- Consigne A
Relevez dans l'entretien avec Luciano Tovoli reproduit ci-dessous tous les titres de films que le chef opérateur a déjà photographiés.
- Consigne B
Poursuivez l'entretien avec Luciano Tovoli à partir de sa dernière réplique reproduite ci-dessous.

- Texte proposé
----------------------------------------

La Liberté

«J’aime cette ville, son atmosphère…»

L'invité du lundi • Grande signature du cinéma mondial, Luciano Tovoli, directeur de photographie italien, reste à 78 ans un joyeux amant de la lumière. Et il se plaît à Fribourg, où il œuvre sur le tournage d’«Un Juif pour l’exemple».

Luciano Tovoli: le directeur de la photographie, dit aussi chef opérateur, est le responsable des prises de vues pendant un tournage. Et ce métier, l’esthète italien l’aura hissé à une altitude remarquable! © vincent murith
Luciano Tovoli: le directeur de la photographie, dit aussi chef opérateur, est le responsable des prises de vues pendant un tournage. Et ce métier, l’esthète italien l’aura hissé à une altitude remarquable! © vincent murith

pascal bertschy

Publié le 12.01.2015

Temps de lecture estimé : 9 minutes

L’heureux homme! Il vit avec la plus belle des maîtresses, qui est la lumière. Luciano Tovoli est un chef opérateur virtuose. En plus d’un demi-siècle de carrière, il a photographié des films que le public connaît par cœur - «Le dîner de cons» en tête. Des splendeurs aussi comme «Nous ne vieillirons pas ensemble», «Suspiria» et «Le désert des Tartares». Il a même réussi avec Antonioni, c’était dans «Profession: reporter», un des plus grands plans-séquences du monde. Pardon, ça n’est pas rien.

Tovoli parle un beau français, porte à merveille ses 78 ans. Epris d’art et… de médecine alternative, il voue une passion à la Méditerranée et aux bateaux. Il a vécu mille aventures, habité durant cinquante ans à deux pas de Cinecittà, et vécu les années de miel du cinéma italien aux premières loges. Avec le réalisateur Jacob Berger et son équipe, pour trois jours encore, il tourne à Fribourg «Un Juif pour l’exemple» de Chessex. Allez, place au maestro!

- Luciano, vous ici et pour un film suisse à moyen budget: où est l’erreur de casting?

Aucune erreur! Le budget d’un film n’entre pas dans mes critères. Il y a trois ans, je suis parti avec un jeune cinéaste de Turin faire un documentaire en Ukraine. Nous n’étions que trois, j’ai réglé moi-même les frais d’hôtel. Je suis toujours à la recherche de nouvelles entreprises capables de me surprendre, de m’emmener là où je ne suis pas encore allé. La vie est déjà assez emmerdante comme ça pour ne pas se permettre ce luxe, vous ne trouvez pas?

- Sinon, à Fribourg, tout se passe bien?

Depuis mon arrivée, fin novembre, je suis en plein contentement! J’aime cette ville, son atmosphère… Ses murs m’inspirent, moi qui suis un passionné du Moyen Age. Et puis la production pense à tout. C’est la mamma, avec qui il suffit de se laisser porter. Jacob Berger sait parler à ses comédiens et à moi pour faire naître une vision du film. Travailler dans son équipe est un privilège, et citez bien tous ces gens extraordinaires: il y a Jean-Marie Gindraux, le producteur exécutif, le régisseur Fabrice…

- Aïe, ça risque d’être dur. Déjà que la place me manquera pour résumer votre carrière…

On ne peut pas mettre toute une vie de cinéma dans une page, je sais, mais notre art est choral. Et c’est ce que j’aime le plus dans ce métier: on est un groupe, on se lie d’amitié pendant le tournage et on harmonise sa partition avec celle des autres.

----------------------------------------

- Données fournies
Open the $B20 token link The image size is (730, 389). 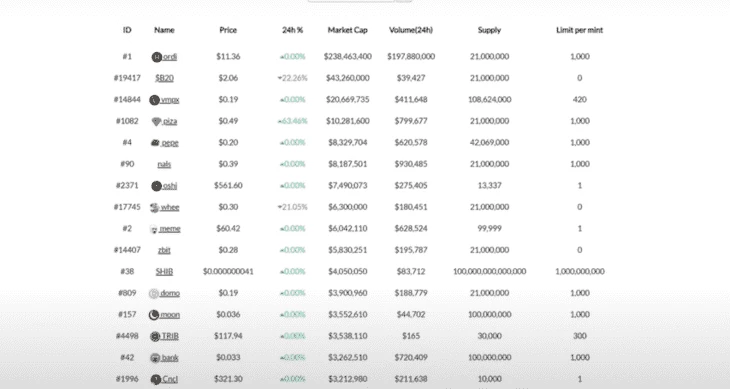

----------------------------------------

- Production attendue A
«Le dîner de cons», «Nous ne vieillirons pas ensemble», «Suspiria», «Le désert des Tartares», «Profession: reporter»

- Production attendue B
- Un directeur photo, pour vous, c’est…

Un artiste qui s’exprime avec de l’artisanat technique. Il transforme une idée en une image. En photographe partisan de la lumière naturelle, je dois me servir des suggestions du soleil, des nuages ou de la lune. Mais il n’y a pas de bon chef opérateur sans un bon metteur en scène.

- Attachez-vous de l’importance au succès, ou pas, des films auxquels vous participez?

Le cinéma est fait pour être vu, je suis sensible à cela. En particulier à la figure du producteur qui risque tout, tel le lumineux Jacques Perrin. En cas de succès, je suis content pour le film. Autant pour l’œuvre difficile qui réussit à attirer 300 000 spectateurs, que pour un film comme «Le dîner de cons» qui fait dix millions d’entrées…

- Les comédies de Francis Veber, justement: vous leur avez donné une de ces élégances!

«Le dîner de cons», au départ, c’est un gâteau. Pour le rendre appétissant j’ai choisi l’anamorphique sur écran panoramique total. Ce format n’existe pas dans la comédie et je l’ai imposé non sans mal à la Gaumont. Mais le public, lui, m’a approuvé…

- Parmi tous les maîtres que vous avez côtoyés, il y a eu de vrais fous furieux. Je pense à Marco Ferreri et à Maurice Pialat…

Lorsqu’un metteur en scène vous choisit, c’est un geste d’amour de sa part et j’ai donc aimé ceux qui m’ont appelé auprès d’eux. Bon, avec Pialat, j’ai dû lutter un peu. Au début du tournage de «Nous ne vieillirons pas ensemble», notre première collaboration, il m’avait insulté. Je suis parti, mais il m’a rattrapé. J’ai mis deux conditions pour rester: qu’il ne s’occupe plus de la photo et qu’il s’abstienne de tout commentaire. Pialat a fait: «Très bien, j’insulterai les comédiens alors!»

- Avec Ferreri, vous avez fait «La dernière femme» et la célèbre scène où Depardieu se tranche le sexe au couteau électrique…

Il y a eu surtout, au troisième jour de tournage, la scène où Gérard doit insulter Ornella Muti en criant. Je fais mes lumières, puis moteur! Surprise sur le plateau: Depardieu a chuchoté ses insultes au lieu de les hurler. La prise terminée, je demande trois minutes pour changer de lumière. Pendant que Ferreri gueule que le chef op’n’a pas à décider ceci ou cela, je vais vers Gérard: «J’aime ce que vous avez fait, mais voyez, plutôt que de tourner la scène dans une lumière criante, je vais faire une pénombre plus appropriée aux chuchotements.» On a fait la scène de cette façon, ce qui a marché. Le jeune Depardieu, qui avait peu d’années de métier, en est resté muet. Il a compris beaucoup de choses, ce jour-là, et il en a été bouleversé. Nous sommes devenus amis, aussi, et c’est lui qui a obligé plus tard Veber à me prendre.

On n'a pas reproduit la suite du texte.